**Data provided:**
--- --- ---

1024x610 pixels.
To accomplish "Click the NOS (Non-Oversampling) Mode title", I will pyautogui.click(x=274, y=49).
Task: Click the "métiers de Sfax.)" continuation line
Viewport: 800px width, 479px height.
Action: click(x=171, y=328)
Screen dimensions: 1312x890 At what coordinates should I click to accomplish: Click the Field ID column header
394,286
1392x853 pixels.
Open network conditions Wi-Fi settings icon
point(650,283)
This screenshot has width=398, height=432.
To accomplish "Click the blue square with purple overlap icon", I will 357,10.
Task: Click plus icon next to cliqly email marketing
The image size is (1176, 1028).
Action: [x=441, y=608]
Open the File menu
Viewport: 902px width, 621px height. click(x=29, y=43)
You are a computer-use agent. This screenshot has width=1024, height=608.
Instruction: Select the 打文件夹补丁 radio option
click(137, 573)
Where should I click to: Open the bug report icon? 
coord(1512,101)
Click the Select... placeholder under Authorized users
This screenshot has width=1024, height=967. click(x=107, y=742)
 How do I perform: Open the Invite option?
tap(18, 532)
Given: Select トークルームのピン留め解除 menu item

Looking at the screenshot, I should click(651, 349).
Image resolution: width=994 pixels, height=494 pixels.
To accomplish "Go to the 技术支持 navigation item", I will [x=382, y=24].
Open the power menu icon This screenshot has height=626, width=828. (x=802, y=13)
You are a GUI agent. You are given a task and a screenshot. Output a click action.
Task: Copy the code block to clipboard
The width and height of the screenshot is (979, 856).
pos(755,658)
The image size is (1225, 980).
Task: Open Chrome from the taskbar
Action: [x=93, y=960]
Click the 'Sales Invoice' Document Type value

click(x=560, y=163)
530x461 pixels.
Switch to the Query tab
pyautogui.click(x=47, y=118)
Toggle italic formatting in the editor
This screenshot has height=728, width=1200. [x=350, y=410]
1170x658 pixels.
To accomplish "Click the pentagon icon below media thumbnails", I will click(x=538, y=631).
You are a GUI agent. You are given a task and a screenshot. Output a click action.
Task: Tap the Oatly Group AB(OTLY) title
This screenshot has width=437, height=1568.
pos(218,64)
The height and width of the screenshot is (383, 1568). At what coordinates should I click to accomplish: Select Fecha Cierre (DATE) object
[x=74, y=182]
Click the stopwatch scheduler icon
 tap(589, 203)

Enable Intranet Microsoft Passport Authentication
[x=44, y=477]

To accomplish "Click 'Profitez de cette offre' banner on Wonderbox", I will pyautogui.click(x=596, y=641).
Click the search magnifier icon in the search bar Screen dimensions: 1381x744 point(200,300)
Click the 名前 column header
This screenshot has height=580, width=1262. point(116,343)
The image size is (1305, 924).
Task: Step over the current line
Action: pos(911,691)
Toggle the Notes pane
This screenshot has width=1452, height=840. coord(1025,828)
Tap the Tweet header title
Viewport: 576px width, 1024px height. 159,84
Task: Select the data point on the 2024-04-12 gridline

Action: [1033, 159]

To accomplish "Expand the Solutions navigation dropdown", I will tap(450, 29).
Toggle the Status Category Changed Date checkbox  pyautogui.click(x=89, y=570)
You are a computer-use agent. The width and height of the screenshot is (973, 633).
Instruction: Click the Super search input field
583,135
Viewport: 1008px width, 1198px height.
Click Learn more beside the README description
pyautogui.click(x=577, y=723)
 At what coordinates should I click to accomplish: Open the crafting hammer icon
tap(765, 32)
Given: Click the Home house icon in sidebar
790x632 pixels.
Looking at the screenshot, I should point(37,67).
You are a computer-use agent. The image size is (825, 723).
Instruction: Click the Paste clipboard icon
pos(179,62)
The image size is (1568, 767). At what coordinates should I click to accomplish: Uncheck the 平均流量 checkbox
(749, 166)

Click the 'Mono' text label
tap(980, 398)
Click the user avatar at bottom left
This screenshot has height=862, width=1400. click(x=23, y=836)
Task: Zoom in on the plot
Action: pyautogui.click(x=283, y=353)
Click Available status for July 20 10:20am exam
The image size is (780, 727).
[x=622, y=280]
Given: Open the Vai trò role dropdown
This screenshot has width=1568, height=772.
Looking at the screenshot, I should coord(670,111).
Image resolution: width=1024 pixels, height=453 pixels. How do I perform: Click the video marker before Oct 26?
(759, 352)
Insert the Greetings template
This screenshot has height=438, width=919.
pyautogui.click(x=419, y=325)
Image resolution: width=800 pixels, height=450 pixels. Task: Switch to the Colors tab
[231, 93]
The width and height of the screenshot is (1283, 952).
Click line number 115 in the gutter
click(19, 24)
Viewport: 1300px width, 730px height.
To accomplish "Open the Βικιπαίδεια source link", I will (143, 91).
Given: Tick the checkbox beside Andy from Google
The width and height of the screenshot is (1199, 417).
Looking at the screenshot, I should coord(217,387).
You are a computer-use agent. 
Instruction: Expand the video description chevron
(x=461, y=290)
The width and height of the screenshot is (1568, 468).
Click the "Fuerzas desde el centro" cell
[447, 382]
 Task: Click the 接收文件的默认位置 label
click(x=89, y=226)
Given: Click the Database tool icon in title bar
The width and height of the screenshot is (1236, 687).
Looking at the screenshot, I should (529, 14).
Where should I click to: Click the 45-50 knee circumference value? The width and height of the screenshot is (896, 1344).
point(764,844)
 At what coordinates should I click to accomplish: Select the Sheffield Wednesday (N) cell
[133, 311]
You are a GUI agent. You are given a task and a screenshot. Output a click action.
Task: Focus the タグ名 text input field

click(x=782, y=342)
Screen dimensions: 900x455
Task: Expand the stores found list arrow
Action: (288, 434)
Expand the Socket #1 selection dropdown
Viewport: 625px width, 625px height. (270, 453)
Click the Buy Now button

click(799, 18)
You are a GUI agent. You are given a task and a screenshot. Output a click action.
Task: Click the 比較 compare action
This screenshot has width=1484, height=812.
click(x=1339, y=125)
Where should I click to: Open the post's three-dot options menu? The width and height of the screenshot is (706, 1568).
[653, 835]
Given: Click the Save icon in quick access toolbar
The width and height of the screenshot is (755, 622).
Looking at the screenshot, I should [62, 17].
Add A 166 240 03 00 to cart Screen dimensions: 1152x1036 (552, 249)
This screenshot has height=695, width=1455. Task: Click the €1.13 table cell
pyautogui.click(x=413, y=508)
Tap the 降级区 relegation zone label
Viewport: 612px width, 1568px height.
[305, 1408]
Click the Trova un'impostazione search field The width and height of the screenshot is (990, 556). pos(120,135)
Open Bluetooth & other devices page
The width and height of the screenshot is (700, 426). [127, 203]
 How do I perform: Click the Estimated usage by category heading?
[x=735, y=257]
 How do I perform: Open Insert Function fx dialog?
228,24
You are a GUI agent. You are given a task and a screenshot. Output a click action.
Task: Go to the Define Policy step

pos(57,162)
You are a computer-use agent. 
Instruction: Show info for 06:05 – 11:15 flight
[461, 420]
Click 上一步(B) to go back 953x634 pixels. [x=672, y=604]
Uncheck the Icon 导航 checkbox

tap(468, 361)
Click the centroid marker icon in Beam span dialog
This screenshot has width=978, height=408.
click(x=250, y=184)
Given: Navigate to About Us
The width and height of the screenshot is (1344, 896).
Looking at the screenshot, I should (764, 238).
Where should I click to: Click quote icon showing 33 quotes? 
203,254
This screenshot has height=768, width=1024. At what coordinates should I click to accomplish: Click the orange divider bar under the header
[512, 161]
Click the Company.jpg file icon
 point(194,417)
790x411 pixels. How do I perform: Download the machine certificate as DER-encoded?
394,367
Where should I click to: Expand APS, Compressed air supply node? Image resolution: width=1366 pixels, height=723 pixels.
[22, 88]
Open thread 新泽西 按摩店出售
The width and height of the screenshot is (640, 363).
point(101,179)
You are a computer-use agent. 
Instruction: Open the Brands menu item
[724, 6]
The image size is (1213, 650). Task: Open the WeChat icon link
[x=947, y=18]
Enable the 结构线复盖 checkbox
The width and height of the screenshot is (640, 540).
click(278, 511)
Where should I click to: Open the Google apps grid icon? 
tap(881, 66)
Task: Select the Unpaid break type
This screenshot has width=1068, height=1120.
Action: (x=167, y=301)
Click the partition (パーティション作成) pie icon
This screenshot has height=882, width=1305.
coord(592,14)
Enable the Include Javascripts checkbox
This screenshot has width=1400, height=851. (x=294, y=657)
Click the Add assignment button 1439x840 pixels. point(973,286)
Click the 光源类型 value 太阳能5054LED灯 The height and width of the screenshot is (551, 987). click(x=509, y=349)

--- --- ---

**Exercise objective:** Set down nothing but the lines from the one containing "Instruction: Open the Brands menu item" through the end of the entries above, exactly as written, both ends counted.

**Exercise output:**
Instruction: Open the Brands menu item
[724, 6]
The image size is (1213, 650). Task: Open the WeChat icon link
[x=947, y=18]
Enable the 结构线复盖 checkbox
The width and height of the screenshot is (640, 540).
click(278, 511)
Where should I click to: Open the Google apps grid icon? 
tap(881, 66)
Task: Select the Unpaid break type
This screenshot has width=1068, height=1120.
Action: (x=167, y=301)
Click the partition (パーティション作成) pie icon
This screenshot has height=882, width=1305.
coord(592,14)
Enable the Include Javascripts checkbox
This screenshot has width=1400, height=851. (x=294, y=657)
Click the Add assignment button 1439x840 pixels. point(973,286)
Click the 光源类型 value 太阳能5054LED灯 The height and width of the screenshot is (551, 987). click(x=509, y=349)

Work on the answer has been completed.